Umphrey’s McGee, Barrymore Theater, Madison, WI- 2/18

On Friday, February 18th, Madison Wisconsin's Barrymore Theater played host to a stellar performance by Umphrey's McGee. It's beautiful starry night sky ceiling and contrasting late-80's decor make The Barrymore an endearing, if not flavorful, location to see a show. But more than anything, The Barrymore is like the Umphrey's McGee family lake house – where the band can go less than three hours from their hometown to let their hair down and relax a bit. At least, it appeared as such on stage. Seeing Umphrey's McGee outside of Chicago has its advantages. The band appears looser, more willing to take risks on stage and the setlists tend to be more varied.

This evening was no exception to the rule. The first set featured an enthusiastic rendition of "Tribute to Spinal Shaft," with Kris Myers fully utilizing his thunderous bass drum. The band then diverted into a "Jimmy Stewart" that at times sounded similar to something you might hear from The Smashing Pumpkins, not some self-proclaimed Midwestern, Budweiser-guzzling jackasses. "Panama," a crowd favorite from the New Year's run closed the first set after a monster "Jajunk" jam that featured a tease of the theme to Top Gun.

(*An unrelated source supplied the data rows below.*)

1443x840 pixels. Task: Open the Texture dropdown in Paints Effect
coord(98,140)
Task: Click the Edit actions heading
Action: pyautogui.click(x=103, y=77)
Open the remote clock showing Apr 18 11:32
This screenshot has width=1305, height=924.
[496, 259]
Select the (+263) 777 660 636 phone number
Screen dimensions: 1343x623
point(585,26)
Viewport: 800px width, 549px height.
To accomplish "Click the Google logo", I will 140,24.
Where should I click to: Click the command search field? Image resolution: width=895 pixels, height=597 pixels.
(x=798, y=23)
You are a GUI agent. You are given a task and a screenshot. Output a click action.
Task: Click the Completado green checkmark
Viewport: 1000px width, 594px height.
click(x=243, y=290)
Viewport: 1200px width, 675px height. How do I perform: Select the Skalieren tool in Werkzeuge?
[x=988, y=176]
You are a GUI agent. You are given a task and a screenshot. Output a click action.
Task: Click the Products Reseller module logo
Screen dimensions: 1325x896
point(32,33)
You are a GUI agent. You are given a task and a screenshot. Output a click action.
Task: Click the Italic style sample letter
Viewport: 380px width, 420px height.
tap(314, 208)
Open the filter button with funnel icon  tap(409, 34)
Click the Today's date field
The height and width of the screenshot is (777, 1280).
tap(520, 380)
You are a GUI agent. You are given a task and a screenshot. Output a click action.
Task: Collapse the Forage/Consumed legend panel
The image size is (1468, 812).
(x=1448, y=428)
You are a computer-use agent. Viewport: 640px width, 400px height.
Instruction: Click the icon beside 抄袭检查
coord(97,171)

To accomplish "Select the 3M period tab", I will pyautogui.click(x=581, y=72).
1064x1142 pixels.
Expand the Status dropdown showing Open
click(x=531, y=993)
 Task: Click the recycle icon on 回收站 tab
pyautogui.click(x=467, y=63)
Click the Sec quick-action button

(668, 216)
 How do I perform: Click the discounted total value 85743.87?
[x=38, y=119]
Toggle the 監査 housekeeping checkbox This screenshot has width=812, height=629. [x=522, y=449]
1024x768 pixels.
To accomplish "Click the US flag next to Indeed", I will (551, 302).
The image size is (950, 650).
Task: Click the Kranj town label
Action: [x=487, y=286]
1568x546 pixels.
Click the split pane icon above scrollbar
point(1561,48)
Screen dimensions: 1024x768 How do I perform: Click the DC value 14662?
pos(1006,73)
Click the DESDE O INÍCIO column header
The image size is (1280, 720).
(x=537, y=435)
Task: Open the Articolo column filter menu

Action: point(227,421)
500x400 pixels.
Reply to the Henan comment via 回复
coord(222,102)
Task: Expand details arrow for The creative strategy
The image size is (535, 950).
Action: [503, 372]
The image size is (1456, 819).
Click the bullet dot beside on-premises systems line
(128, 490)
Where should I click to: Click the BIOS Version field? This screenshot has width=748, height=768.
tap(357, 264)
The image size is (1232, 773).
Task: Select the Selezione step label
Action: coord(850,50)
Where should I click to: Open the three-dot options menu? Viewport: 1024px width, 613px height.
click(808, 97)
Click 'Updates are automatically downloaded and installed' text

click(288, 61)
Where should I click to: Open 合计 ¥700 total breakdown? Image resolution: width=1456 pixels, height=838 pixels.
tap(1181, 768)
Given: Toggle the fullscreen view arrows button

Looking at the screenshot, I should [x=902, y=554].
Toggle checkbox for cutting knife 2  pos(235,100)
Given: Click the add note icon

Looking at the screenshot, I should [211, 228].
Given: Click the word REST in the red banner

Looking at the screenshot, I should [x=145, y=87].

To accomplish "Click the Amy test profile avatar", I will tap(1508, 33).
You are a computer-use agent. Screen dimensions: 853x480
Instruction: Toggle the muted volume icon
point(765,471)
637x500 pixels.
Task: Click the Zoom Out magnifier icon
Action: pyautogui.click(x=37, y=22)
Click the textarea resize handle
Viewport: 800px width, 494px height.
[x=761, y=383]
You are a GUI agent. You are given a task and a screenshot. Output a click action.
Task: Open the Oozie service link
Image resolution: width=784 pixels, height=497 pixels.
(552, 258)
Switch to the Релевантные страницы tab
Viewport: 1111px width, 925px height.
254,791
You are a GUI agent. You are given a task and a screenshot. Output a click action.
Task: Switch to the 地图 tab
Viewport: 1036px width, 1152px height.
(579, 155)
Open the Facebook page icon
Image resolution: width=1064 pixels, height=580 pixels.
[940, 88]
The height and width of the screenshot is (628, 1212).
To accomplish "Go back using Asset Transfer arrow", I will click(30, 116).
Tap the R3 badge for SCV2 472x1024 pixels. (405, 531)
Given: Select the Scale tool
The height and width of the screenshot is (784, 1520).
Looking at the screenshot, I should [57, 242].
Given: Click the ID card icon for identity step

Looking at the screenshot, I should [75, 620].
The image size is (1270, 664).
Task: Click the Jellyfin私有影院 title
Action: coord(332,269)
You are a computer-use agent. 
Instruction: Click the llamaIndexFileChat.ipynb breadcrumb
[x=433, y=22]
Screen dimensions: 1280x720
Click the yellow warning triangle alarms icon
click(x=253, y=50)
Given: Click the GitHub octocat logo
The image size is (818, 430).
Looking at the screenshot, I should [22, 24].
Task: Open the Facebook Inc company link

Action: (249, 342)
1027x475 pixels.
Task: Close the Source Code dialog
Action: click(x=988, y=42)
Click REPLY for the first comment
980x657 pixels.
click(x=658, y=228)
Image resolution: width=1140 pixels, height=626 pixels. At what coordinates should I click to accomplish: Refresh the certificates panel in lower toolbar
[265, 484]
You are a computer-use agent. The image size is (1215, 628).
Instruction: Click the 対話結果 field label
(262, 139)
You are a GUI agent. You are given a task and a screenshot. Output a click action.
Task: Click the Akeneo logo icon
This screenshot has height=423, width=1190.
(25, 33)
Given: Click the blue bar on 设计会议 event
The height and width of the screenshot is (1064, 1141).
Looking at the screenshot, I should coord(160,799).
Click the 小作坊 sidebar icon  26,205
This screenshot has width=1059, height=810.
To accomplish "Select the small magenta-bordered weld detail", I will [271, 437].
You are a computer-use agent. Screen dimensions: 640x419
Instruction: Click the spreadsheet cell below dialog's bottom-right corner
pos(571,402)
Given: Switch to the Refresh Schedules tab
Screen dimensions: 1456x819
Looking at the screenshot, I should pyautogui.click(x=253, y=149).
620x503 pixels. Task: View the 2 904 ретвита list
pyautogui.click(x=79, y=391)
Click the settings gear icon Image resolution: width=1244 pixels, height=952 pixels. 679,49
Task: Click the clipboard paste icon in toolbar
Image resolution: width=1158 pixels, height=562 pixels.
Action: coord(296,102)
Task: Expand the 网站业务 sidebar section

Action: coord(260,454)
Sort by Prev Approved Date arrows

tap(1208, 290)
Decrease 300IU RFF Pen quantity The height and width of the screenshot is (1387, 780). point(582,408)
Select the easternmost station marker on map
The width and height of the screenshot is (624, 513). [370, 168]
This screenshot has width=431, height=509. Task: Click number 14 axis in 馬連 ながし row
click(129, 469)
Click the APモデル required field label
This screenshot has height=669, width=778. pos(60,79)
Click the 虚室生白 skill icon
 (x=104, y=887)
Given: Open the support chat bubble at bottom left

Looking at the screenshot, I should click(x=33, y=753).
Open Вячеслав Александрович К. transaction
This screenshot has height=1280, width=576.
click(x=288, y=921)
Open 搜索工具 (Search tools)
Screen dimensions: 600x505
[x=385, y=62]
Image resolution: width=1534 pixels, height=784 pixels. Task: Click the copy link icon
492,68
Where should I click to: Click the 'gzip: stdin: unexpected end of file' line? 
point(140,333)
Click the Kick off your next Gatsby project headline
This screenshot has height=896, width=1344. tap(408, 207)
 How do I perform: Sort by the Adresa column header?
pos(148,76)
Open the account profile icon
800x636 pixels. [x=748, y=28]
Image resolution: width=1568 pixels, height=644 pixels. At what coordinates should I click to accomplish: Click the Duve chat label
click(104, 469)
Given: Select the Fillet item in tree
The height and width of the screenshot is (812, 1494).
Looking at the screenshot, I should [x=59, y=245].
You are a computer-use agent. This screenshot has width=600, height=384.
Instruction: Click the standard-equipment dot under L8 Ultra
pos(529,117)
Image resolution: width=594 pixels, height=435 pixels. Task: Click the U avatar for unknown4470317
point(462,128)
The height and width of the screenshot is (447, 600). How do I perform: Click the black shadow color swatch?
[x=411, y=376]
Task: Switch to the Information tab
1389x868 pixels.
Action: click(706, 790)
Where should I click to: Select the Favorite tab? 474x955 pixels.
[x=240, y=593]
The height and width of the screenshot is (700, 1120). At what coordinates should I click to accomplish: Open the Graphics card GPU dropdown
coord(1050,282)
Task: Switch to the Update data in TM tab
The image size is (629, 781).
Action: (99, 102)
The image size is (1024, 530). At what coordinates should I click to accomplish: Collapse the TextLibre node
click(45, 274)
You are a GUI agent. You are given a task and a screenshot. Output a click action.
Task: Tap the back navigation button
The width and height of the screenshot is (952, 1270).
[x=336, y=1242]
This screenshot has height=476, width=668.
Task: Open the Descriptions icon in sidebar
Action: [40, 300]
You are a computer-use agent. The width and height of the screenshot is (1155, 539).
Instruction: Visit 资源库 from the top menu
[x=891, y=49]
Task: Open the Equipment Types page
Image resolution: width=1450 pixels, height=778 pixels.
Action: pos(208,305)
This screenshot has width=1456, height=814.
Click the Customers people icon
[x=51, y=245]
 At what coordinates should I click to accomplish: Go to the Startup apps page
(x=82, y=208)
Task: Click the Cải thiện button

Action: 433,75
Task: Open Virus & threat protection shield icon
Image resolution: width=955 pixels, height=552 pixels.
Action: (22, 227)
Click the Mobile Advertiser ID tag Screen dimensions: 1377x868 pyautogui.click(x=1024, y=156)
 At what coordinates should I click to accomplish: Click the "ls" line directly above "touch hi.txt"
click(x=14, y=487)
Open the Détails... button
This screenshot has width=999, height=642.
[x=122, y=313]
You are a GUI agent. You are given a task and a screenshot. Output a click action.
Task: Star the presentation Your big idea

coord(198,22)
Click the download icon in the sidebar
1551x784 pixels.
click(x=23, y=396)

The better half was clearly the second. It opened with a new instrumental original written by Andy Farag entitled, "Atmosfarag." If this song is any indication of the creative prowess of Mr. Farag, fans have much to look forward to if he continues to contribute new material. The second set also featured another new original entitled "Believe the Lie," a song that might be characterized by the fast-tempo staccato guitar work of The Police's Andy Summers but with Umphrey's McGee's own epic song-writing tendencies.

An encore of "Great American" (formerly known as "San Fran") and "Walletsworth" ended the night almost as effortless as it began. They were loading out guitars rather than empty coolers and a drum kit instead of leftover chicken drum sticks, but all in all the mood as the band left the stage that night was as laid back as the Sunday after a weekend picnic party at the lake. All the deviled eggs in Chicago might not achieve that vibe, but The Barrymore certainly proved a comfy get away for one of today's hardest working bands.